Neither time point of first exposure to certain allergens nor early infections during winter months seems to be a major factor for adult allergy. Although there might be effects of climate or environmental UV exposure by latitude, influences within language groups seem to be more important, reflecting so far unknown genetic or cultural risk factors.
Allergy prevalence has been on the rise in many countries, while causal risk factors are still unknown . The spatial and temporal distribution of risk factors may offer an insight into the mechanism of disease.
Birth month has been claimed to be associated with allergy. More than half of the studies summarized in our first analysis of birth month and allergy in 1992  showed a positive association of month of birth with various allergy outcomes [3–19]. A few studies missed at that time, as well as most consecutive studies [20–36] do not show a consistent relationship.
Birth month has been used as a proxy for early allergen exposure but may also be associated with upper respiratory infections during certain winter months. At least in Europe, exposure to outdoor allergens is expected to occur in annually fixed flowering intervals, while episodes of respiratory infections are encountered in autumn and winter months with variation between years. Any autumn or winter season of birth effect could give further support the hygiene hypothesis  that postulates a reduction of natural infection, which is responsible for an over-reactive immune system, finally leading to allergy.
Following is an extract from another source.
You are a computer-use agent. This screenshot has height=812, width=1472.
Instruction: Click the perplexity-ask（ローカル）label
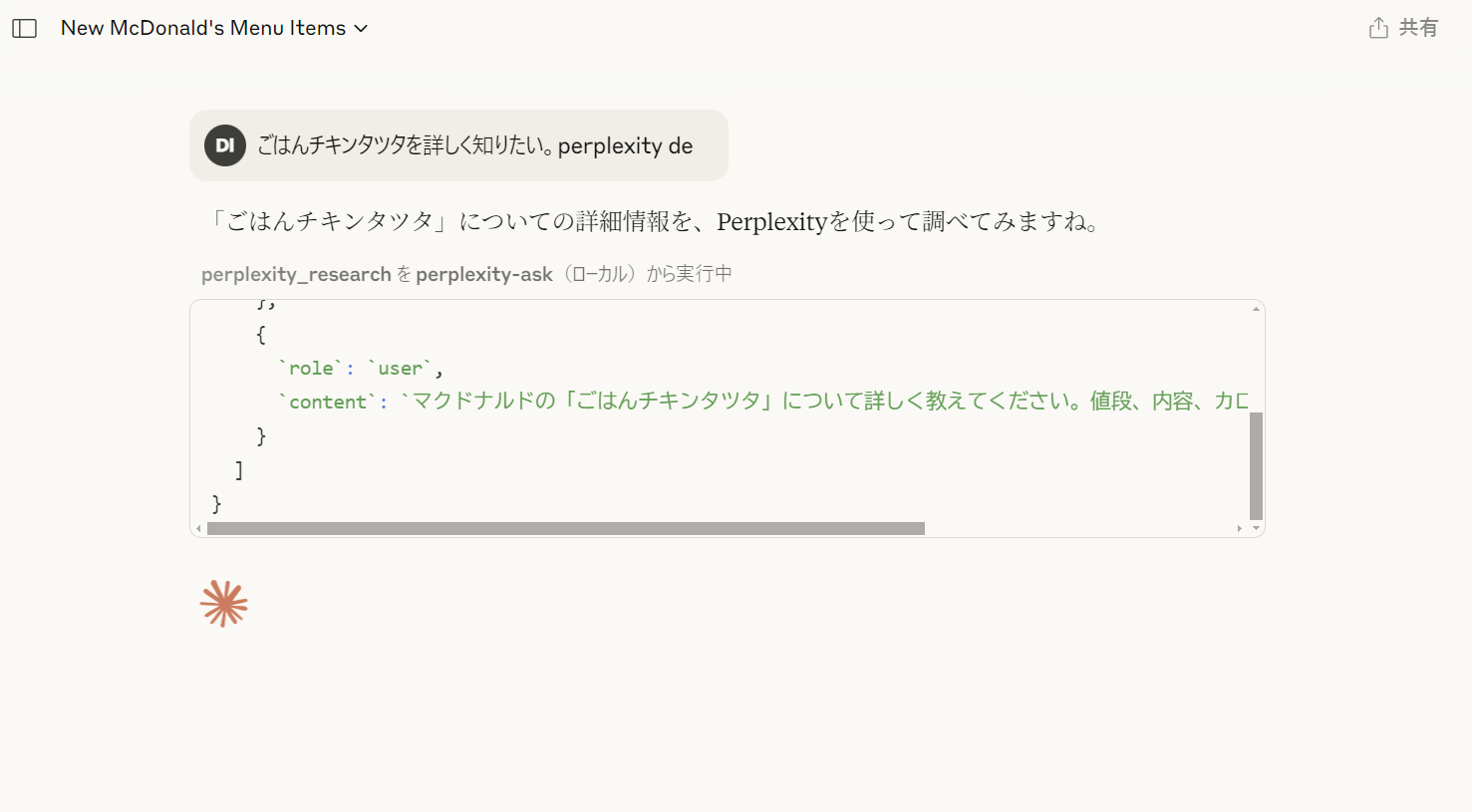[485, 273]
Geographical latitude so far has been associated with different diseases such as Crohn disease  or type I diabetes  but only sporadically with allergy . Latitude is usually described as a proxy for UV solar exposure, as radiation reaching the earth's surface varies inversely with latitude. It may also reflect climatic differences responsible for different pollen seasons, as well as different building construction. In addition, many other factors are associated with geographical latitude in Europe, such as genetic influences or cultural differences in raising children.
The aim of this analysis was, therefore, to further delineate latitude and birth date effects on the prevalence of allergy defined by markers such as allergic rhinitis (AR), sensitization to grass or dust, and total IgE levels.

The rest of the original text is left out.